Victoria University Male Enrolments & Graduations Dip Below 38%
On September 21, 2023, Radio New Zealand reported that the capital city’s university, Victoria, would be axing 229 jobs and 6 courses and putting 11 others on managed plans, as a means to save $21 million. The cuts hit the Humanities and Geography hardest.
This data and data from UC, Otago, AUT and Ara beg several questions: are we facing a men’s tertiary education crisis or a blip on the institutions heart rate monitors? Is anyone taking notice of Generation Z males’ sagging performance? Is this the symptom of a wider malaise amongst this group? And, what will be the flow on effects for our society and economy if the trend continues?
The NZR
But Victoria is not alone in its plight to cut costs. Cost-cutting measures have been seen at AUT, Otago, and Massey too.
Victoria’s enrolment and graduation data is an eyeopener.
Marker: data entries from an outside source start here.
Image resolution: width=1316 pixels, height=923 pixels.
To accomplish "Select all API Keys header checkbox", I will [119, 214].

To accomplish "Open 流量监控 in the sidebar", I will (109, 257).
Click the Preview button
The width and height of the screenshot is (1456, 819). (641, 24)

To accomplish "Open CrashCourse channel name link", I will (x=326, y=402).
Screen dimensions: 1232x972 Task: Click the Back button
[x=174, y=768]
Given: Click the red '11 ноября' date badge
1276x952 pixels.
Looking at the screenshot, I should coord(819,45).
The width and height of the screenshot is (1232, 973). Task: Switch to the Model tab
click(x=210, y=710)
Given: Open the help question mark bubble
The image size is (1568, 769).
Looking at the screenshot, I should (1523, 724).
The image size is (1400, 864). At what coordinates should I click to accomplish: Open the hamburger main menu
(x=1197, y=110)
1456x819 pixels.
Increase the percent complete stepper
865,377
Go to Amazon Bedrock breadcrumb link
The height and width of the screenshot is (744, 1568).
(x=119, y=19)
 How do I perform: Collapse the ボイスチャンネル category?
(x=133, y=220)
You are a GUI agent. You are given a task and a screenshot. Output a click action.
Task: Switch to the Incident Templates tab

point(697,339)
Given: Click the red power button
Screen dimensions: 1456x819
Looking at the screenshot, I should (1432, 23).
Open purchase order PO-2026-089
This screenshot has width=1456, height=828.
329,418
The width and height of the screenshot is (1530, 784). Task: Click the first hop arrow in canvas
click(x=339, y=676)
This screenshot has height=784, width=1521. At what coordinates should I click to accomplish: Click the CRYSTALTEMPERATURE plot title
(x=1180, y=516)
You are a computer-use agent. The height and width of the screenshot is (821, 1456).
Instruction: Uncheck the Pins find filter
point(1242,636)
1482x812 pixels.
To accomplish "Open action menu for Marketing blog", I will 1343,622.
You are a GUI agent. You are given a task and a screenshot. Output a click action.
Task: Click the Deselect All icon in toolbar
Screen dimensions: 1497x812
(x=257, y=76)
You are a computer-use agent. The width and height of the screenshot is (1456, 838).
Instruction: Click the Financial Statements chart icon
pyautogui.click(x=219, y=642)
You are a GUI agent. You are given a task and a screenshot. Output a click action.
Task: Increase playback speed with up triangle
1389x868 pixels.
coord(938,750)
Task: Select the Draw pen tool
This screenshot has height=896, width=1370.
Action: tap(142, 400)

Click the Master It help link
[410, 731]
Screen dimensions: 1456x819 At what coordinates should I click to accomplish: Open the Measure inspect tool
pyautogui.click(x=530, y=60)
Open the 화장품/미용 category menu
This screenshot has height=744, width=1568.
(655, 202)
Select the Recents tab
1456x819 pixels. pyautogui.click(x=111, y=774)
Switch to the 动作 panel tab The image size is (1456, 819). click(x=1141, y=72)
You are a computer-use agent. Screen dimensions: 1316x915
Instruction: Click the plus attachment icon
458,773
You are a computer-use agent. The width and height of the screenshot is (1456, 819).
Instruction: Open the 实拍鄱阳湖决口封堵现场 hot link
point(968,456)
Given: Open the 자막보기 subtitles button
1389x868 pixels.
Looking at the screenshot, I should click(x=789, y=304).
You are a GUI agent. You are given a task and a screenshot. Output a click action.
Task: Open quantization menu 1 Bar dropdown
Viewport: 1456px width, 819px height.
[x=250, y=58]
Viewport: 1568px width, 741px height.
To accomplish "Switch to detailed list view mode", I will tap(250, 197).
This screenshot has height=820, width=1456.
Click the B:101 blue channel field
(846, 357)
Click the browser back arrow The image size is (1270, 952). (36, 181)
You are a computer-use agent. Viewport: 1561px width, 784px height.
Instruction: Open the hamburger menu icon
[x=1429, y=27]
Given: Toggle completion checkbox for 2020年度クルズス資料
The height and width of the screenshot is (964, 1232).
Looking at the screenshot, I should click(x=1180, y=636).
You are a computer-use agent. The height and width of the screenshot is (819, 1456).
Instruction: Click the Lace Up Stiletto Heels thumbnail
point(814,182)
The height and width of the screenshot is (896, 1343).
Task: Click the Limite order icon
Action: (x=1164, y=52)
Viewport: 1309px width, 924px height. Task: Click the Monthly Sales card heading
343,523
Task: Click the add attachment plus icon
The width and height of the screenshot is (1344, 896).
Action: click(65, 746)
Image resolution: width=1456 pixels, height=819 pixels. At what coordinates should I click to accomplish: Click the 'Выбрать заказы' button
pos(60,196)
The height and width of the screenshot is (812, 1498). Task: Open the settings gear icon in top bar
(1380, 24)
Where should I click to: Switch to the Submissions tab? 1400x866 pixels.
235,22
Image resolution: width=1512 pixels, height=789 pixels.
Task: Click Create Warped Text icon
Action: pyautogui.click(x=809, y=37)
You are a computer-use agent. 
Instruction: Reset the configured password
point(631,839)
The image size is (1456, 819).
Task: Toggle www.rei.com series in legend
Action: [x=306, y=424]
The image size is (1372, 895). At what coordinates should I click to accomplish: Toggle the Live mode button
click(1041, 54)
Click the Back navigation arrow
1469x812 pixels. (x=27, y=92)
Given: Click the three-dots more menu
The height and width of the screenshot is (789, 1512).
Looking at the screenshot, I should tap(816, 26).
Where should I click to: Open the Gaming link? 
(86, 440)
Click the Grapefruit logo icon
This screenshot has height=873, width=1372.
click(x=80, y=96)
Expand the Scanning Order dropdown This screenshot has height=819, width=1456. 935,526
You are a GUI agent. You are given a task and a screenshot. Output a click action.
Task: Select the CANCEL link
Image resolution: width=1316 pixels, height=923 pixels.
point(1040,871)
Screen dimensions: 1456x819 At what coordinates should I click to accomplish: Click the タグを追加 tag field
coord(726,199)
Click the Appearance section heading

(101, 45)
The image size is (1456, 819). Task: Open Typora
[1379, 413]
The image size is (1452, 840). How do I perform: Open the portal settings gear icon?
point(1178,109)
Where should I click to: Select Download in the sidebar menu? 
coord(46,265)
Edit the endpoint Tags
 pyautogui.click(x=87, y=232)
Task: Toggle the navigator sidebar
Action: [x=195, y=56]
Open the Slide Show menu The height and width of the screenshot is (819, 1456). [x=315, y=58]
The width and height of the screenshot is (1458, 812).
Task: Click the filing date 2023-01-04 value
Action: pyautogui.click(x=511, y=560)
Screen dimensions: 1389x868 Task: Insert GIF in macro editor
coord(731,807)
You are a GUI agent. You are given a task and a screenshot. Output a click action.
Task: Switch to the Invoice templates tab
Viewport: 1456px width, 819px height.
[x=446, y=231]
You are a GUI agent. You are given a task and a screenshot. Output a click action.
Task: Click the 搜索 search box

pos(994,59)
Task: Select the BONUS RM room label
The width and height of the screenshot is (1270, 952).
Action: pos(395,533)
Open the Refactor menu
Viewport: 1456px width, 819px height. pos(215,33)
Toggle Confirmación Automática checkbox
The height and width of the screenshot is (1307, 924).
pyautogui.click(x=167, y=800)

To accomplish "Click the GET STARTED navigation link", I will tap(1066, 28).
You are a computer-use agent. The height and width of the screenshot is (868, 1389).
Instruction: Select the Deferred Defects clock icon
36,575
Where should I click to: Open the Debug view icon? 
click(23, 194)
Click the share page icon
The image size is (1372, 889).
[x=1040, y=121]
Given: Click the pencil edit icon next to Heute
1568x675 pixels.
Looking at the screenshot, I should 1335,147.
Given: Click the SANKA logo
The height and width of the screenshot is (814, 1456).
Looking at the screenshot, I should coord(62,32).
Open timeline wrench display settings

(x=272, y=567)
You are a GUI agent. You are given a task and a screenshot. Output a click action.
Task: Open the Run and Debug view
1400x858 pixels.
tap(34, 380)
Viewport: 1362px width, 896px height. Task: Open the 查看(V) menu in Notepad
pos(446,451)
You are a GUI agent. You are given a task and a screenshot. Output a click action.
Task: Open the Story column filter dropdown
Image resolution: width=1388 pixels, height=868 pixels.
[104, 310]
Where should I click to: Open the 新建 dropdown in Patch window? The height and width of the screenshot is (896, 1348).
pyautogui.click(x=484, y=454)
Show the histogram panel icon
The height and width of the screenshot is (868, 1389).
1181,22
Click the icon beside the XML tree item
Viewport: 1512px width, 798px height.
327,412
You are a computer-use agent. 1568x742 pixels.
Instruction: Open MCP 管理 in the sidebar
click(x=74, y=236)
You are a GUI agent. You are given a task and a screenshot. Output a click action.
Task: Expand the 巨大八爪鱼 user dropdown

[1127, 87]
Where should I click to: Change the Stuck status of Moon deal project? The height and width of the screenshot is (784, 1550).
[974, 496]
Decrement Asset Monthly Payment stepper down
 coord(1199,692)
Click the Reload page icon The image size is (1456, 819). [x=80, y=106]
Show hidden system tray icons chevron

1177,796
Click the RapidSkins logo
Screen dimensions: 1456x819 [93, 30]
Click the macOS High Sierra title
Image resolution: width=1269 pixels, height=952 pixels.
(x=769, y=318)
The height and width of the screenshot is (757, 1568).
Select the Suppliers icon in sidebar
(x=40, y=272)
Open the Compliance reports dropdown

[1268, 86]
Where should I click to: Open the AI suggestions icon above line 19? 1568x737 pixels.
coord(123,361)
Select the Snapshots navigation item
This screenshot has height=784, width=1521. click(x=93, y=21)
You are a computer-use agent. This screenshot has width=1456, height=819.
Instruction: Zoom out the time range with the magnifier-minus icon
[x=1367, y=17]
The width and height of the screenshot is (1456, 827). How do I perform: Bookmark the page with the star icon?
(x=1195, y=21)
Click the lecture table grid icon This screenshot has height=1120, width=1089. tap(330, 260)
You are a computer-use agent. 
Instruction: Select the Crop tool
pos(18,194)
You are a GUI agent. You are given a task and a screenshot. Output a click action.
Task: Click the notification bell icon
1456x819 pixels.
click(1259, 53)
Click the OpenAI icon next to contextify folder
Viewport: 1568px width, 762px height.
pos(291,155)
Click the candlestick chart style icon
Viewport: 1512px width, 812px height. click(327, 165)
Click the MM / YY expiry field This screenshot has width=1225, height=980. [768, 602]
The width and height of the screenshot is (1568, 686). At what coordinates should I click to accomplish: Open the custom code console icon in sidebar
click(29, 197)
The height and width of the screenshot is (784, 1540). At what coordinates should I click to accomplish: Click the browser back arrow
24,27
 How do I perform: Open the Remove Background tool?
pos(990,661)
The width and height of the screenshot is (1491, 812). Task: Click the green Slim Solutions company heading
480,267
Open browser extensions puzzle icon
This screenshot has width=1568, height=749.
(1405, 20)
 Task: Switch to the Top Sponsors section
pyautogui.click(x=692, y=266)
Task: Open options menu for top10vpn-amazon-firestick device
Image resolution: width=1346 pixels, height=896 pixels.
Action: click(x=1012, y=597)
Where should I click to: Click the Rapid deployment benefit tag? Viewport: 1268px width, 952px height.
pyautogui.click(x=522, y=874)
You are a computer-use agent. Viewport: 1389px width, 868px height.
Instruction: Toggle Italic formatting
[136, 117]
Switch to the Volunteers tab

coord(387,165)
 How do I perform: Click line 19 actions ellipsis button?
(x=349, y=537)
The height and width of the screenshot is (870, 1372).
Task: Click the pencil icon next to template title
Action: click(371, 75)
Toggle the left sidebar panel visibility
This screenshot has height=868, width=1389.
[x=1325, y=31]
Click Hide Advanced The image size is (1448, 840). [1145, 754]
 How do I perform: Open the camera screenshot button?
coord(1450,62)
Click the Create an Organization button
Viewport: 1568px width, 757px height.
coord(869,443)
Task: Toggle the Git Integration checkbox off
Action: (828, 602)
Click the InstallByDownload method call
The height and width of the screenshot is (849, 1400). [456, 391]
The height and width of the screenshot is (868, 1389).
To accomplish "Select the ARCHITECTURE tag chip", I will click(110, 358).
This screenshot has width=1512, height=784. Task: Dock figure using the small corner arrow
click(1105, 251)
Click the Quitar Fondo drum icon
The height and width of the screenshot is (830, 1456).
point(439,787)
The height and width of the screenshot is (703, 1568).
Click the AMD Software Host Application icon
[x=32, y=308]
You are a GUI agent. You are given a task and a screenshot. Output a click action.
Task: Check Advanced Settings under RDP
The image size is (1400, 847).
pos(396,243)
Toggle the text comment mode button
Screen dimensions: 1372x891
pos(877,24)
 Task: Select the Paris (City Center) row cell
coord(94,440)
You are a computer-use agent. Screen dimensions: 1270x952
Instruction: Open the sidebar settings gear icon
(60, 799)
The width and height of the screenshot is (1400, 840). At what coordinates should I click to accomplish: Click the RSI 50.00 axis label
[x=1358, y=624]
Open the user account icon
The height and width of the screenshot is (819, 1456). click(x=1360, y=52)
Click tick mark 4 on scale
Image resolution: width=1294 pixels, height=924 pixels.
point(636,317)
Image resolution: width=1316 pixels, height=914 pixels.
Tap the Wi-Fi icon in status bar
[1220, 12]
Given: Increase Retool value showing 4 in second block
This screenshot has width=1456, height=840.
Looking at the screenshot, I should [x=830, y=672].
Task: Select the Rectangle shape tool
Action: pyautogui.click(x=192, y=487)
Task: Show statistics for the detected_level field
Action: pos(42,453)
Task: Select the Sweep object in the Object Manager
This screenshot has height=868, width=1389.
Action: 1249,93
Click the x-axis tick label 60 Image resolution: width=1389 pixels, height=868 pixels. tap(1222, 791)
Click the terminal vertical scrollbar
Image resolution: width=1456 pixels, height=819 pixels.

Not just for the fact that enrolment numbers have slipped, nor because graduation numbers have as well fallen.
But because men have taken the biggest tumble across almost all disciplines except Graduation Research and Health.
In 2020, at the outset of the COVID-era, men made up 41.42 percent of enrolments, and 40.01 percent of graduates. In 2023, the numbers had slid to 39.69 percent and 37.34 percent. This year, males enrolling for semester 1, made up just 37.65 percent of Victoria’s student population.